Task goal: Reproduce all of the records below word for word, changing nothing.

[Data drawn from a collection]
== Segment start ==

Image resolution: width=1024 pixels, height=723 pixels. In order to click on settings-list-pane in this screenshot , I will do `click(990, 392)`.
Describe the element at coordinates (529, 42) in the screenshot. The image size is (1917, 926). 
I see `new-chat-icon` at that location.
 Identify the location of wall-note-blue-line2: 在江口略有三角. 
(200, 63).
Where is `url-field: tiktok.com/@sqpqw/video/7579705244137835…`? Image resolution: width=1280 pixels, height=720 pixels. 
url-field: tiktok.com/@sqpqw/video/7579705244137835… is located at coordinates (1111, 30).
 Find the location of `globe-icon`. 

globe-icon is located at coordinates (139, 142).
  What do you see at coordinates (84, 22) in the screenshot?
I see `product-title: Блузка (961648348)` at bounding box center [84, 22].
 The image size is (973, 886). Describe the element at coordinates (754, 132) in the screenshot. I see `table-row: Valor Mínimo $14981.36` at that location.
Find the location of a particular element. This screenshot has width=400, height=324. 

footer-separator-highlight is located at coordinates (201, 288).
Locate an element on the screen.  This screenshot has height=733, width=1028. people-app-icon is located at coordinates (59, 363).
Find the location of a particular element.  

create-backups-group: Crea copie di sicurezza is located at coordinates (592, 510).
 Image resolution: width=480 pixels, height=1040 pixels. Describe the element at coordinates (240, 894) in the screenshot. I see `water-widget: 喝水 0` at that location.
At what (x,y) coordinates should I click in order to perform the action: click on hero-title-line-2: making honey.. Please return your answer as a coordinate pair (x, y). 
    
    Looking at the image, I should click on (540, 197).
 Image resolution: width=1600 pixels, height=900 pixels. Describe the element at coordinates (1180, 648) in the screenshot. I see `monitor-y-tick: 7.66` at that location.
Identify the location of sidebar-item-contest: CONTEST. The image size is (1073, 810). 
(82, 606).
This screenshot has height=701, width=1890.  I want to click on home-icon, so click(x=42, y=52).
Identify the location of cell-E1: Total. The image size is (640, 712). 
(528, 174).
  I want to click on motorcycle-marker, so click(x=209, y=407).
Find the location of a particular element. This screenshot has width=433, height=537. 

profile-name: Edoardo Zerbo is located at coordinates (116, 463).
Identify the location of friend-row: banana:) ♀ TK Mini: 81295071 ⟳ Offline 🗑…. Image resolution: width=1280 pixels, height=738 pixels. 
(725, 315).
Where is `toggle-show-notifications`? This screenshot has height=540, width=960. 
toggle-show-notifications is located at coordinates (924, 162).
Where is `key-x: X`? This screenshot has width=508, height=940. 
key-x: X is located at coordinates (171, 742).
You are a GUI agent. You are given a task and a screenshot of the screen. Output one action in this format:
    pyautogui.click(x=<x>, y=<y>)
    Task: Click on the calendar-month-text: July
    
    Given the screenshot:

== Segment end ==

Answer area:
Image resolution: width=1024 pixels, height=723 pixels. In order to click on settings-list-pane in this screenshot , I will do `click(990, 392)`.
Describe the element at coordinates (529, 42) in the screenshot. The image size is (1917, 926). 
I see `new-chat-icon` at that location.
 Identify the location of wall-note-blue-line2: 在江口略有三角. 
(200, 63).
Where is `url-field: tiktok.com/@sqpqw/video/7579705244137835…`? Image resolution: width=1280 pixels, height=720 pixels. 
url-field: tiktok.com/@sqpqw/video/7579705244137835… is located at coordinates (1111, 30).
 Find the location of `globe-icon`. 

globe-icon is located at coordinates (139, 142).
  What do you see at coordinates (84, 22) in the screenshot?
I see `product-title: Блузка (961648348)` at bounding box center [84, 22].
 The image size is (973, 886). Describe the element at coordinates (754, 132) in the screenshot. I see `table-row: Valor Mínimo $14981.36` at that location.
Find the location of a particular element. This screenshot has width=400, height=324. 

footer-separator-highlight is located at coordinates (201, 288).
Locate an element on the screen.  This screenshot has height=733, width=1028. people-app-icon is located at coordinates (59, 363).
Find the location of a particular element.  

create-backups-group: Crea copie di sicurezza is located at coordinates (592, 510).
 Image resolution: width=480 pixels, height=1040 pixels. Describe the element at coordinates (240, 894) in the screenshot. I see `water-widget: 喝水 0` at that location.
At what (x,y) coordinates should I click in order to perform the action: click on hero-title-line-2: making honey.. Please return your answer as a coordinate pair (x, y). 
    
    Looking at the image, I should click on (540, 197).
 Image resolution: width=1600 pixels, height=900 pixels. Describe the element at coordinates (1180, 648) in the screenshot. I see `monitor-y-tick: 7.66` at that location.
Identify the location of sidebar-item-contest: CONTEST. The image size is (1073, 810). 
(82, 606).
This screenshot has height=701, width=1890.  I want to click on home-icon, so click(x=42, y=52).
Identify the location of cell-E1: Total. The image size is (640, 712). 
(528, 174).
  I want to click on motorcycle-marker, so click(x=209, y=407).
Find the location of a particular element. This screenshot has width=433, height=537. 

profile-name: Edoardo Zerbo is located at coordinates (116, 463).
Identify the location of friend-row: banana:) ♀ TK Mini: 81295071 ⟳ Offline 🗑…. Image resolution: width=1280 pixels, height=738 pixels. 
(725, 315).
Where is `toggle-show-notifications`? This screenshot has height=540, width=960. 
toggle-show-notifications is located at coordinates (924, 162).
Where is `key-x: X`? This screenshot has width=508, height=940. 
key-x: X is located at coordinates (171, 742).
You are a GUI agent. You are given a task and a screenshot of the screen. Output one action in this format:
    pyautogui.click(x=<x>, y=<y>)
    Task: Click on the calendar-month-text: July
    
    Given the screenshot:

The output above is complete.